There was one book that we read in my course that really drove the point home, History Wars: The Enola Gay and Other Battles for the American Past. One of the conflicts in the book was what museum curators and historians should do with the Enola Gay plane flown by Colonel Paul Tibbets, that was used to bomb Hiroshima and Nagasaki. Since WWII, the public offers different opinions on whether the bombings were necessary.  Was it an act of genocide or an effort to stop a war that would otherwise not end? But the problem at hand was centered on where to display the plane after the fact and how to write those little museum wall descriptions that grade school students end up reading. The conflict can be heard in an excerpt from the book.

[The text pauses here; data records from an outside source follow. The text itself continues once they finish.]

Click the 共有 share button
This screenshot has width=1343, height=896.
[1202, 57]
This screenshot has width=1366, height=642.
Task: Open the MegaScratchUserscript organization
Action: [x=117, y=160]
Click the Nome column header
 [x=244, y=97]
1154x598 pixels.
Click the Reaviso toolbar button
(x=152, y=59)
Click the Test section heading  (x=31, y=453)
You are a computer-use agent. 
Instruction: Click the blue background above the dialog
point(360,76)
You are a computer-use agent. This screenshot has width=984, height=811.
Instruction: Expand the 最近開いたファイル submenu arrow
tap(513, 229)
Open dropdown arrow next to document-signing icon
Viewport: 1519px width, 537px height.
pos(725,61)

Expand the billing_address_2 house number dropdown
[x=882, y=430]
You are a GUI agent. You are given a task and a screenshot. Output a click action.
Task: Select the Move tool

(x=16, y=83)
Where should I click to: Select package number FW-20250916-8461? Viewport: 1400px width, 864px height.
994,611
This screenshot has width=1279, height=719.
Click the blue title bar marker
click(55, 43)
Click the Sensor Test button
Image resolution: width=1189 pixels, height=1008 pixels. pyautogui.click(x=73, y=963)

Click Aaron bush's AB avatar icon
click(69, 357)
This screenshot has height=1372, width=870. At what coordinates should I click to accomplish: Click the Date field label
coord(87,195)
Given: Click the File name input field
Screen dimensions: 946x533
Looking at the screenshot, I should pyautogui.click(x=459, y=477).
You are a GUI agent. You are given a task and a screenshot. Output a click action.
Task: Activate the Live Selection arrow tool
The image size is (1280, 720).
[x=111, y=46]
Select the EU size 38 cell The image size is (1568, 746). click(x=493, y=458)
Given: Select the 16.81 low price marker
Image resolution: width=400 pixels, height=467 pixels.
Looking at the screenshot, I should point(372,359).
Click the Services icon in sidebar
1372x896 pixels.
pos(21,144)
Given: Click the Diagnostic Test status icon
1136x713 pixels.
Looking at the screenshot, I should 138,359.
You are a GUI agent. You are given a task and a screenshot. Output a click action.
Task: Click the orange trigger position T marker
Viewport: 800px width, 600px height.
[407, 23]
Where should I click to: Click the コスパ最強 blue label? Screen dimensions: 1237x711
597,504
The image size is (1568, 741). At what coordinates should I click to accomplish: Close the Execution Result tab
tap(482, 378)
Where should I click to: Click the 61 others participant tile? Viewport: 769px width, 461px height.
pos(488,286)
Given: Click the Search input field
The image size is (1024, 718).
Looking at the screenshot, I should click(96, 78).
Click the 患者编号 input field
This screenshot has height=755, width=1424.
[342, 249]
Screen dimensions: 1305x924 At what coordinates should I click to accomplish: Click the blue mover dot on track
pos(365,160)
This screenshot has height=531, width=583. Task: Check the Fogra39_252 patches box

  • Special advisor to the Japan Foundation and former ambassador to Japan, Martin Harwit expressed:  “Without the most careful preparations, the display of the Enola Gay would arouse widespread anger among many groups.” Harwit called attention to the potentially “serious problem” of seeing to stage a “U.S. celebration,” to groups who might have been victim or opposers of the decision to drop the bomb.

Where the plane is displayed and at what museum matters, as does every single word that is written on those plaques.  Who is it written for? Will it offend? Will it be perceived as braggadocios? History is fickle and personal interpretation after the fact can really change the game. How should we tell American kids today what the significance of the Enola Gay was? What if they their descendants were the ones in internment camps? Should history be sensitive? Every word matters, not just the adjectives and adverbs that describe the occurrence.

In conclusion, I am not a proponent of having elementary-high school teachers write their own history book for their students.  I have my education in Social Science Education and endorsements to teach it, but not to write it. There is a lot of work that historians conduct just to write a single textbook. I can only imagine the battles that are fought between the hundreds of the PhD’s that write segments for a single text. I have a great amount of appreciation for the work of historians and the texts that they have provided teachers with. Even though I have taken a course in historiography and have a master’s degree, I am not in the position to drive the academic field itself. Luckily, my political geography unit does not require a ton of historical evidence that places me out of my element, but it is definitely trying.

I suspect that history is probably the most quirky with respect to this topic. Even though new math formulas are created, Y will always equal mx+b. I don’t know math professors, is there such a thing as revisionist math?


Linenthal, Edward T., and Tom Engelhardt, eds. History Wars: THe Enola Gay and  Other Battles for the American Past. New York City: Holt Paperbacks, 1996. Print.


One Comment Add yours

  1. Loved the post. I had actually thought of something similar a while back and how somenone could stay unbiased by his perspective on his view of history, but then I thought, I’m sure the dictioned people that write these history books sure have a lot of common sense and are able to offer a view on history in an impartial way. But after reading your post I guess I’ll have to start doubting again. Thanks once again for an incredible post Human Imprint.